Hi, I’m trying to log metrics only on epochs, but it doesn’t seem to work as intended.
Here is my code:
class StackedLSTM(pl.LightningModule):
...
def forward(self, x):
out, _ = self.lstm1(x)
out, _ = self.lstm2(self.dropout(out))
logits = self.fc(self.dropout(out))[:, -1]
return logits
# custom logging function that I use for train/valid/test
def log_metrics(self, loss, y, probas, stage):
acc = accuracy_score(y, probas > 0.5)
ap = average_precision_score(y, probas, average='weighted', pos_label=1)
f1 = f1_score(y, probas > 0.5, average='weighted', pos_label=1)
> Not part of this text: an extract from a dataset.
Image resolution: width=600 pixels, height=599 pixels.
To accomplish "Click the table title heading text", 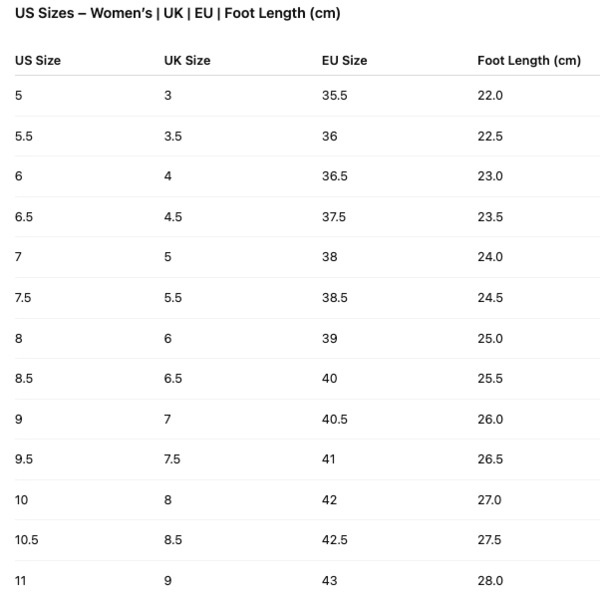I will (x=178, y=13).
auroc = roc_auc_score(y, probas, average='weighted')
self.log_dict({
f'{stage}_loss': loss,
f'{stage}_acc': torch.tensor(acc),
f'{stage}_ap': torch.tensor(ap),
f'{stage}_f1': torch.tensor(f1),
f'{stage}_auroc': torch.tensor(auroc)
}, on_step=False, on_epoch=True, logger=True)
if stage == 'test':
return acc, ap, f1, auroc
def training_step(self, batch, batch_idx):
x, y = batch
logits = self(x)
probas = torch.sigmoid(logits).detach().cpu().numpy()
_y = y.detach().cpu().numpy()
loss = nn.BCEWithLogitsLoss()(logits, y)
self.log_metrics(loss, _y, probas, stage='train')
return loss
def validation_step(self, batch, batch_idx):
x, y = batch
logits = self(x)
probas = torch.sigmoid(logits).detach().cpu().numpy()
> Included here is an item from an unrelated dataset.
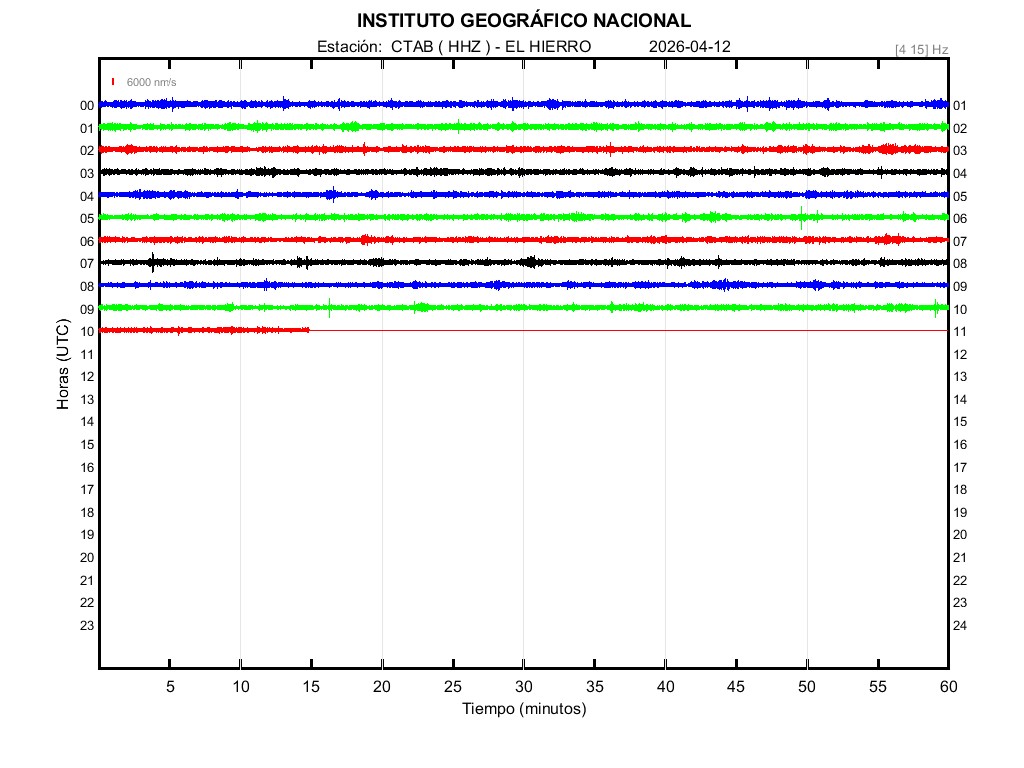Click the 30 tick on the time axis
The height and width of the screenshot is (768, 1024).
point(523,686)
_y = y.detach().cpu().numpy()
loss = nn.BCEWithLogitsLoss()(logits, y)
self.log_metrics(loss, _y, probas, stage='valid')
return loss
def test_step(self, batch, batch_idx):
x, y = batch
logits = self(x)
probas = torch.sigmoid(logits).detach().cpu().numpy()
_y = y.detach().cpu().numpy()
loss = nn.BCEWithLogitsLoss()(logits, y)
acc, ap, f1, auroc = self.log_metrics(loss, _y, probas, stage='test')
cm = confusion_matrix(_y, probas > 0.5, normalize=None)
return {'acc': acc, 'ap': ap, 'f1': f1, 'auroc': auroc}, cm
def test_step_end(self, outputs):
self.results = outputs
def configure_optimizers(self):
optimizer = torch.optim.Adam(self.parameters(), lr=self.hparams.learning_rate)
return optimizer
I define my own log_metrics
function and call it in different stages. When I run this, although I specify on_step = False
and on_epoch = True
, the logging happens for each step. It only works correctly when I pass the full dataset as a batch (1 batch = epoch).
Am I missing something here? I’d much appreciate any help!